Saturday, March 14, 2020

1940 Obituary of Mrs. Mary Cimino AKA Maria Ossino

1940 Obituary of Mrs. Mary Cimino
Clipped from Sioux City Journal, Sioux City, Iowa, Thursday, November 7, 1940, Page 7 on
This is the obituary of my paternal great grandmother, Mrs. Mary Cimino, wife of Tony Cimino of South Sioux City, Nebraska.  This obituary is a perfect example of how unreliable information in an obituary can be.

The first inaccuracy is her age and birthdate. The obituary says she was 58 years old and that she was born March 5, 1882.  Based on her birth record in Lentini, Siracusa, Sicily, we know that she was actually born 10 March 1879 so her actual age was 61. The source of the incorrect birth date was probably her husband, Tony Cimino.  He gave the same birth date to the funeral home when they completed the death certificate and this inaccuracy is also etched in stone on her grave marker.

Photo of Cimino graves in Dakota City Cemetery, 6 May 2018, Dakota City, Nebraska photo by Nick Cimino

The writer of the obituary was presumably correct about the location of the funeral at St. Michael's Catholic Church in South Sioux City and her address was 611 W. 17th Street, South Sioux City. The names of the priest, Rev. M.A. Quinn and the funeral home [Becker's] are also presumably correct. We know for a fact that she was buried in the Dakota City cemetery.

Antonino Cimino and Maria Ossino about 1935;
Estimated date of photo would be in the 1930s prior to the death of Mary Cimino in 1940.
Probably taken in the yard of their home in South Sioux City, Nebraska
When we get to the names of the survivors we seem to have a big problem with spelling.  Here is how the names should be spelled with correct letters underlined: Survivors include the widower, Tony, four daughters, Mrs. Camilla Gonnion of South Sioux City, Mrs. Josephine Vontash of South Sioux City, Mrs. Sarah Oddo of Omaha and Mrs. Rose Ferraguti of Omaha; four sons, Dick, Fred, Sam and John Cimino of South Sioux City; a sister, Mrs. Camilla Peri of Omaha and 12 grandchildren.

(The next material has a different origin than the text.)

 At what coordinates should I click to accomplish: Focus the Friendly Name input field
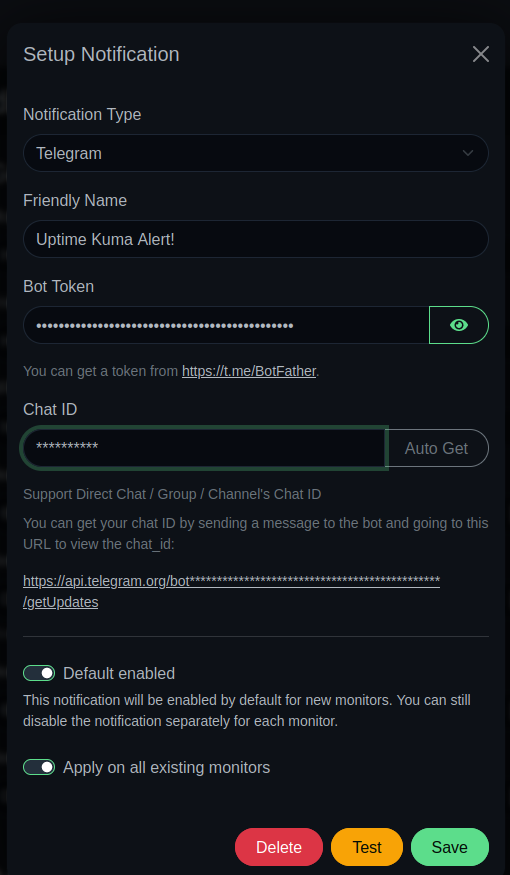pyautogui.click(x=256, y=239)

I was excited when I found this obituary because it confirms that she had a sister, Mrs. Camilla Peri of Omaha.  The memory of this sister had been lost to the Cimino family. Her birth name was Carmela Ossino and she immigrated alone to the U.S.A. in 1912 one year after her sister, Maria Ossino had immigrated with her three children. We only recently discovered this long lost sister when I found my DNA match, Kevin Cunningham, who was a grandson of Carmela Peri.

It is also interesting to note that six of eight children were living in South Sioux City in 1940.  Daughters: Sarah Oddo and Rose Ferraguti were living in Omaha. After World War II, Dick, Sam, Camilla, Josie and Sarah would move to California where they all died.

Obituaries can be very useful for the genealogy and family history that they contain. Be careful to verify the information with other sources as they are often filled with mistakes as shown in this example.  They also contain clues about long lost relatives and can enrich the story of our ancestors.

Mary (Ossino) Cimino grave with Sophie, Mary Jo & John Cimino
Mary Jo looks pretty young (about 8?) and the grave still looks new.
There are flowers in the background so this could have been taken in the spring of 1941.